Interpretive Summary: Oobius agrili is a parasitic wasp that attacks eggs of the emerald ash borer (EAB), which is a serious invasive pest of North American ash trees. This parasitic wasp has been released as a biological control agent for EAB since 2007 and successfully established at most release sites in the US. Understanding how variation in ambient temperature will affect the interaction (or synchronization) between this parasitoid and its EAB host is important for us to predict its efficacy under conditions of climatic changes.
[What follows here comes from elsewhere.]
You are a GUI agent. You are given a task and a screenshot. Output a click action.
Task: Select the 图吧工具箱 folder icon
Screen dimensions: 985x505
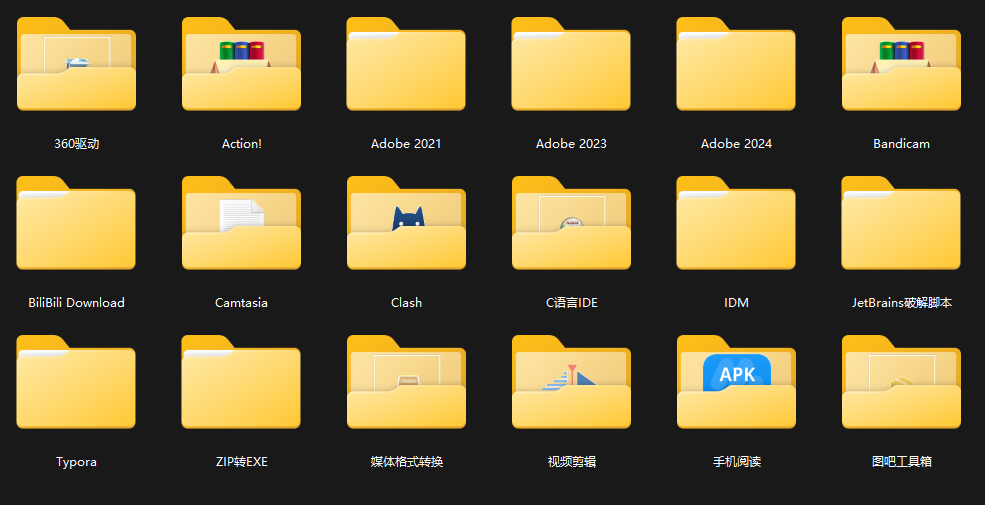click(901, 384)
In a laboratory study, we examined EAB oviposition (or fecundity) and the parasitoid-host attack patterns across a range of temperature variations to explore how climate change could affect the interaction with its EAB host. Results from our study showed that temperature variation significantly changed the egg laying pattern of EAB, with a shorter duration of egg laying at higher temperature variations. Additionally, even moderate increases in temperature variation significantly affected parasitoid emergence times, while decreasing parasitism rates and survival. Thus, relatively small changes in the frequency and severity of extreme temperature events have the potential to disrupt the seasonal synchronization between EAB and its egg parasitoid. More importantly, these results indicate how future climate change could affect various life-history parameters in insects. Our findings are also particularly pertinent for biological control programs where failed introductions of parasitoids could enable unregulated population growth of pest species.

Technical Abstract: Although some research has examined how parasitoids will respond to colder temperatures or experimental warming, we know relatively little about how increased variation in temperature could affect interactions between parasitoids and their hosts. Using a study system consisting of emerald ash borer (EAB), Agrilus planipennis (Coleoptera: Buprestidae), and its egg parasitoid Oobius agrili (Hymenoptera: Encyrtidae), we conducted a series of environmentally-controlled laboratory experiments to investigate how increased seasonal temperature variation affected the synchrony of host-parasitoid interactions. We hypothesized that increased temperature variation would lead to decreases in: 1) host and parasitoid survival, 2) host fecundity, and 3) parasitoid attack rates, independent of host density. EAB were reared in environmental chambers under four different temperature variation treatments (standard deviations of 1.24, 3.00, 3.60, and 4.79°C), while O. agrili experiments were conducted in the same environmental chambers using a 4 x 3 design (4 temperature treatments x 3 EAB egg densities). We found that EAB fecundity was negatively associated with temperature variation, and that temperature variation significantly changed the temporal egg laying distribution of EAB, with a shorter oviposition duration at higher temperature variation treatments. Additionally, even moderate increases in temperature variation significantly affected parasitoid emergence times, while decreasing parasitism rates and survival. Thus, relatively small changes in the frequency and severity of extreme temperature events have the potential to phenologically isolate emerging parasitoids from viable host eggs, which in the absence of alternative hosts could lead to localized extinctions. More broadly, these results indicate how future climate change could affect various life-history parameters in insects. Our findings are also particularly pertinent for biological control programs where failed introductions of parasitoids could enable unregulated population growth of pest species.